How Strategic Disruption–Especially External–Can Transform Everyday Chaos into Opportunities for Innovation and Leadership Development

SUMMARY: Leadership productivity is often undermined by workplace distractions and urgent demands, a norm that stifles innovation in leadership. However, when strategic disruption is intentionally cultivated, it becomes a powerful catalyst that surges creativity and fresh achievement in an ever-changing professional landscape. This type of disruption is most effectively implemented through the involvement of an executive coach. A leadership coach stimulates internal reflection, enabling leaders to confront and overcome leadership challenges with newfound strategies and perspectives that were previously inaccessible on their own. Embracing disruption, particularly executive coaching, will transform your leadership. 



It's Monday morning. You just got to your computer and already life is spinning at a dizzying pace. Loads of unread emails, un-swiped notifications, and urgent messages from your partner/kids/clients/team/boss. A thousand thoughts, a million to-dos.

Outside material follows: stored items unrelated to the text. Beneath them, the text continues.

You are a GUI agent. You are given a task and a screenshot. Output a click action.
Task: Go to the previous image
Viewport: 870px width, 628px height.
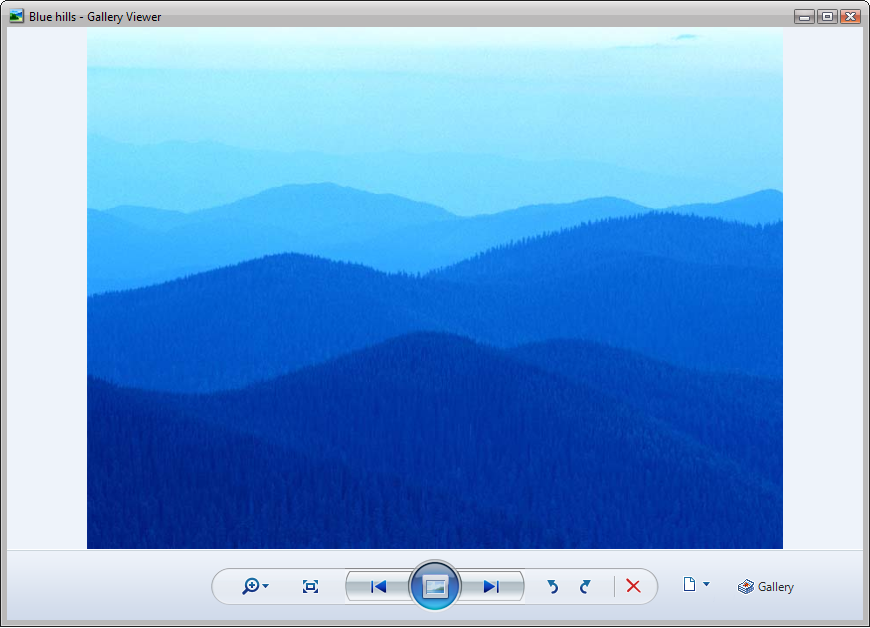(x=378, y=586)
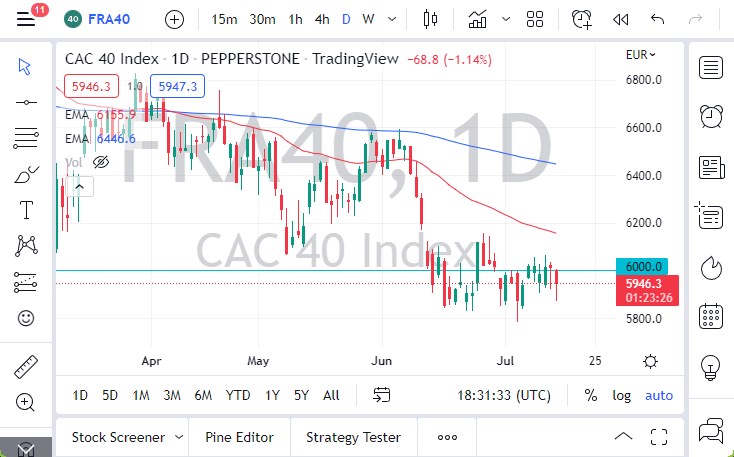Toggle the auto scale option
Viewport: 734px width, 457px height.
tap(659, 395)
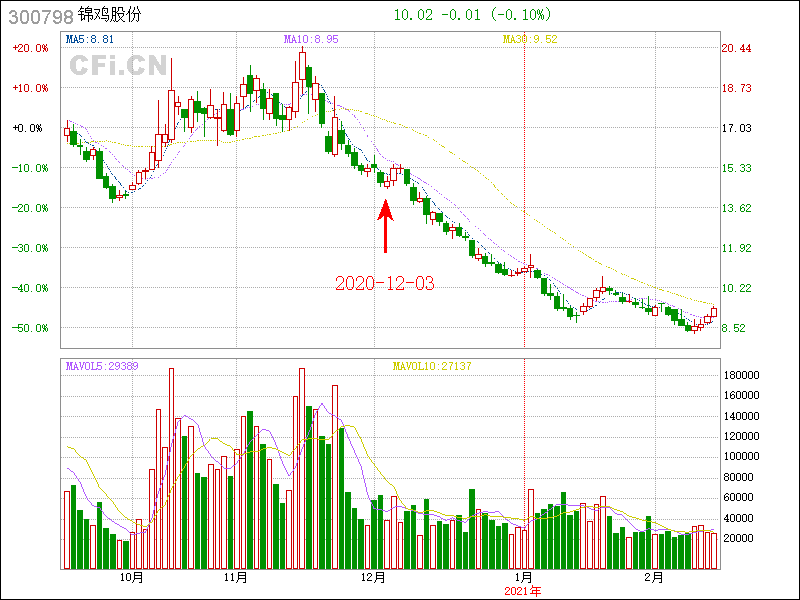Jump to the 12月 axis label
This screenshot has width=800, height=600.
(x=373, y=577)
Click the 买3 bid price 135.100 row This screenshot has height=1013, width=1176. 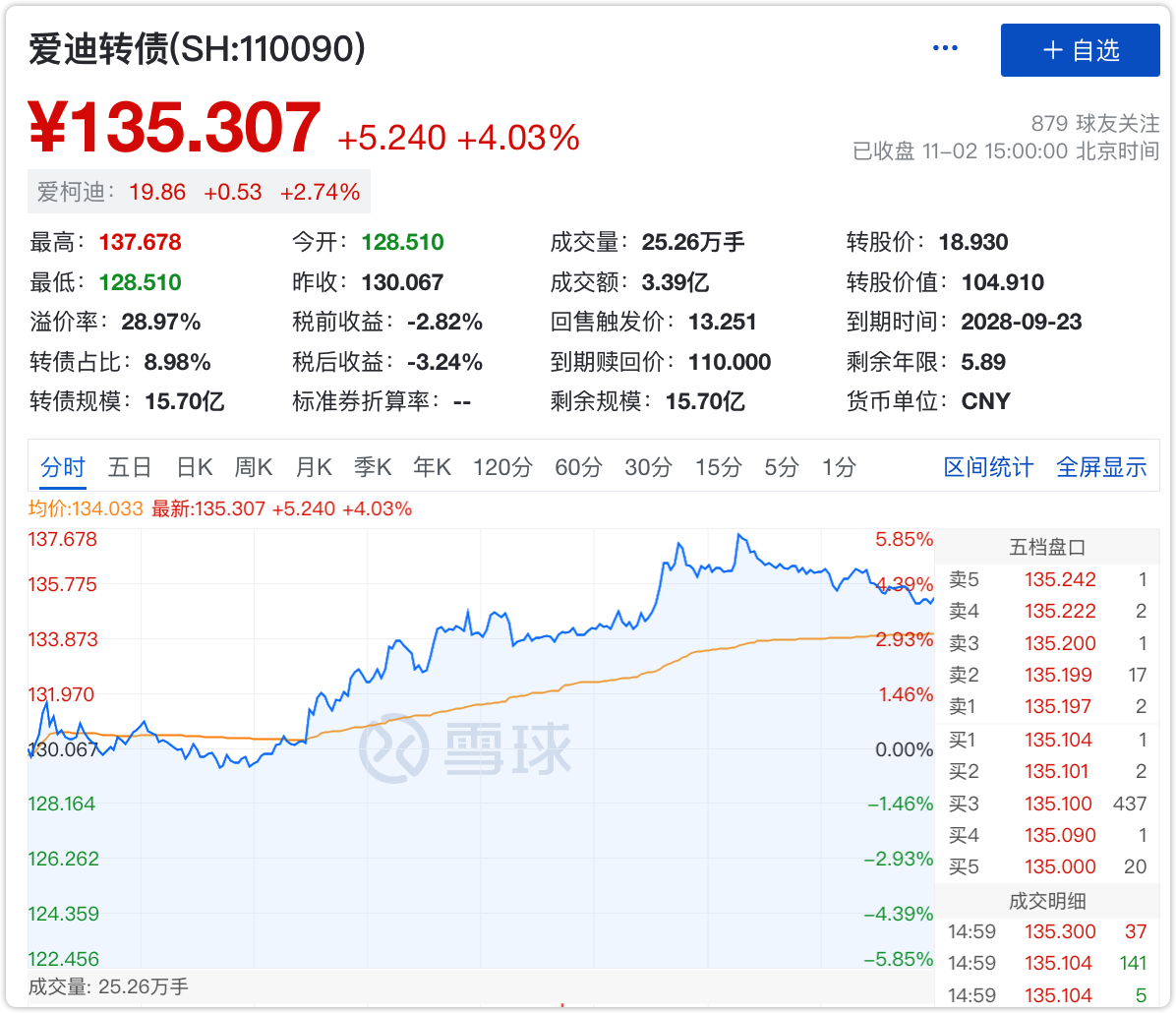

In the midst of this chaos, you're trying to do something valuable: to lead, make progress, make a difference. Yet, you are constantly plagued with the noise of the day, the incessant demands of the hour, and the never-ending need to multitask.


As leaders, in particular, the constant rush of responsibility has caused us to normalize this frenetic pace. Distractions and interruptions are the norm, something so woven into the fabric of our lives that we are calloused to their chafing. Often, we believe the best thing is to try to focus more, do 'deeper' work, resist the temptation to do two (or twenty-two) things at once. If we can only get a few minutes to spend on one thing, we think, that will make all the difference.


But for many of us, that chaos has become comfortable, the devil we know. We often choose insanity (doing the same thing and expecting a different result) solely because we’ve always done it. 


The answer to it all feels like a contradiction:


Disruption.


At first, that seems like the last thing we're looking for. Our whole lives feel disrupted. And yet, what if disruption—from an external source, in the right form and at the right times—is exactly what we need?


Navigating the Chaos: the Important Difference Between Distraction and Disruption

First, let's clarify something. Distractions draw us away from doing our best and most important work. They are the fires we put out, the pings on our phones, the noise. They're unnecessary, but inevitable, needing to be managed, even battled.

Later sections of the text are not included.